Collected data listing:
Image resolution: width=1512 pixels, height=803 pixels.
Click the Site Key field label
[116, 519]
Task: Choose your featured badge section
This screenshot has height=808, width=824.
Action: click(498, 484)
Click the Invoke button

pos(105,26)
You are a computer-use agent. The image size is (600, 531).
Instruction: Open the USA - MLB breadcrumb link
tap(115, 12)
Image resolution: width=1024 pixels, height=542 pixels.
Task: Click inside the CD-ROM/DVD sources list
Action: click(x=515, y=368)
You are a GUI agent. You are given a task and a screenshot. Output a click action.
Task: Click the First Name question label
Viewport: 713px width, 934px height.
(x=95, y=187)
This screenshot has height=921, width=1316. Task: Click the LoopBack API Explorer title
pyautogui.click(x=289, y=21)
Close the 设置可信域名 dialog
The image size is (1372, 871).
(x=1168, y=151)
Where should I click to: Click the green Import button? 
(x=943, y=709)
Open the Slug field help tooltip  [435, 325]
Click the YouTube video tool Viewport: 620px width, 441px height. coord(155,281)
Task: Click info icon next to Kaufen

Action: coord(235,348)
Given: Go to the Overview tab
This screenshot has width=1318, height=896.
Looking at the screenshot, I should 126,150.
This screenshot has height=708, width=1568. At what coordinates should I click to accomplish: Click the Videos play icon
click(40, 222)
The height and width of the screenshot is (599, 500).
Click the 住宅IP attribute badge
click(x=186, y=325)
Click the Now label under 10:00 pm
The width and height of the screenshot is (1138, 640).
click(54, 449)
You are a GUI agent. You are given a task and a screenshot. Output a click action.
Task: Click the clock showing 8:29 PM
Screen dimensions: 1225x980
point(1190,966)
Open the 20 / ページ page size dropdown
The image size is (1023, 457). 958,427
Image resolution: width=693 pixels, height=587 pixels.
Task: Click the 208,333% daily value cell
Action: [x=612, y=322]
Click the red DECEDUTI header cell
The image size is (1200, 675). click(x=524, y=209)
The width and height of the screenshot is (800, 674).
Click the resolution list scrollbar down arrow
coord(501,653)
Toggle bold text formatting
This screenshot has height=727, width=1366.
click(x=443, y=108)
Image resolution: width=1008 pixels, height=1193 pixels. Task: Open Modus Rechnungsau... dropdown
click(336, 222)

● AIM OF THE EXERCISE
Could you return the whole listing above word for word, with no changes?

● CORRECT ANSWER
Image resolution: width=1512 pixels, height=803 pixels.
Click the Site Key field label
[116, 519]
Task: Choose your featured badge section
This screenshot has height=808, width=824.
Action: click(498, 484)
Click the Invoke button

pos(105,26)
You are a computer-use agent. The image size is (600, 531).
Instruction: Open the USA - MLB breadcrumb link
tap(115, 12)
Image resolution: width=1024 pixels, height=542 pixels.
Task: Click inside the CD-ROM/DVD sources list
Action: click(x=515, y=368)
You are a GUI agent. You are given a task and a screenshot. Output a click action.
Task: Click the First Name question label
Viewport: 713px width, 934px height.
(x=95, y=187)
This screenshot has height=921, width=1316. Task: Click the LoopBack API Explorer title
pyautogui.click(x=289, y=21)
Close the 设置可信域名 dialog
The image size is (1372, 871).
(x=1168, y=151)
Where should I click to: Click the green Import button? 
(x=943, y=709)
Open the Slug field help tooltip  [435, 325]
Click the YouTube video tool Viewport: 620px width, 441px height. coord(155,281)
Task: Click info icon next to Kaufen

Action: coord(235,348)
Given: Go to the Overview tab
This screenshot has width=1318, height=896.
Looking at the screenshot, I should 126,150.
This screenshot has height=708, width=1568. At what coordinates should I click to accomplish: Click the Videos play icon
click(40, 222)
The height and width of the screenshot is (599, 500).
Click the 住宅IP attribute badge
click(x=186, y=325)
Click the Now label under 10:00 pm
The width and height of the screenshot is (1138, 640).
click(54, 449)
You are a GUI agent. You are given a task and a screenshot. Output a click action.
Task: Click the clock showing 8:29 PM
Screen dimensions: 1225x980
point(1190,966)
Open the 20 / ページ page size dropdown
The image size is (1023, 457). 958,427
Image resolution: width=693 pixels, height=587 pixels.
Task: Click the 208,333% daily value cell
Action: [x=612, y=322]
Click the red DECEDUTI header cell
The image size is (1200, 675). click(x=524, y=209)
The width and height of the screenshot is (800, 674).
Click the resolution list scrollbar down arrow
coord(501,653)
Toggle bold text formatting
This screenshot has height=727, width=1366.
click(x=443, y=108)
Image resolution: width=1008 pixels, height=1193 pixels. Task: Open Modus Rechnungsau... dropdown
click(336, 222)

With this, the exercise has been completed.